阪神淡路大震災

再び原点へ

総本山知恩院発行『知恩』平成八年一月号に寄稿したものです。

1995年1月17日未明、われわれは大阪・難波の駅前にある、30階建ての高層ホテルの17階の客だった。前夜、道頓堀であおったヒレ酒の酔いも手伝って、熟睡中の出来事だった。

突然、世界が回り始めた。上下や左右の、直線の“揺れ”ではない。まるで回っている洗濯機の中へぶち込まれでもしたように―――もっとも、そのような中にぶち込まれた経験など、一度もないが―――世界がぐるぐると回っていた。

いくら寝ぼけていたとはいえ、何か異変が起きていることくらいは認識できた。しかし、それが地震だとは、これっぽっちも思わなかった。―――たとえば、誤射されたミサイルが運悪くホテルに大当たり―――そんな途方もないことを、実は大真面目に考えていた。自分の置かれている状況がよく分からないままに、“揺れ”が収まるのを待って、再びベッドに潜り込んだ。

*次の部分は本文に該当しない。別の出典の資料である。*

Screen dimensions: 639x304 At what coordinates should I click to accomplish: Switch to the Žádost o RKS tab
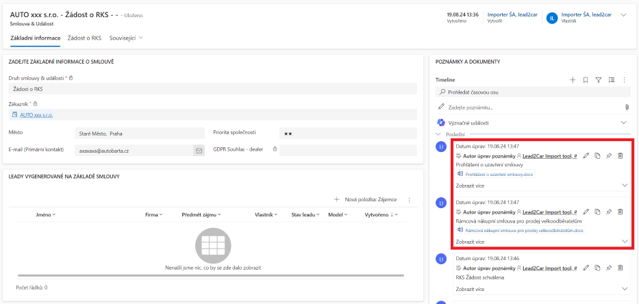coord(86,38)
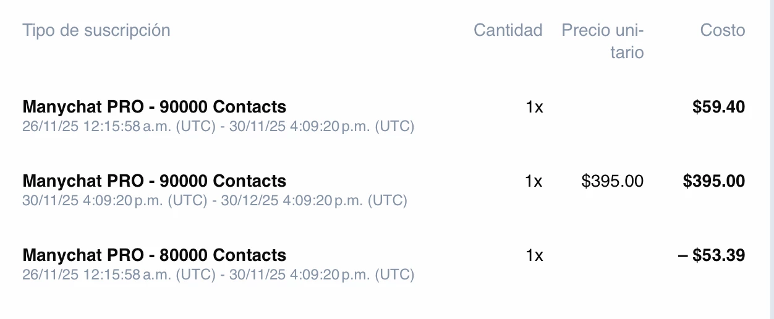Select the 26/11/25 start date under 80000 Contacts

click(x=50, y=275)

何となく、「あれは地震だったのだ」と考えた。「それなら、じたばたしたってどうしようもないや・・・」自分でも、おかしいくらいに落ち着いていた。その後、繰り返す余震には気づかないままに、もう一度浅い眠りをむさぼった。

大阪市内の交通機関は、すべて完全なマヒ状態だった。御堂筋から北浜まで、まるで戦場から逃れる難民のようなサラリーマンの群れの中を、ゆっくりと歩いた。

オフィスビルのガラスが割れて、歩道の上に散らばっていた。その鋭利な破片の先に微かな血液の染みを見つけたとき、「えらいことに出くわしたんだ」と感じ、あらためて鳥肌がたった。

大阪での所用をあきらめて難波へ引き返し、辛うじて無事だった近鉄特急で午後、名古屋へ帰り着いた。名古屋の町並はあまりにいつもと変わりなく、道行く人々はあまりにも平静だった。それがかえって怖かった。体の中に、あの“揺れ”の不快な感覚がよみがえる。「神戸へ戻ろう」。何かをせずには、いられなかった。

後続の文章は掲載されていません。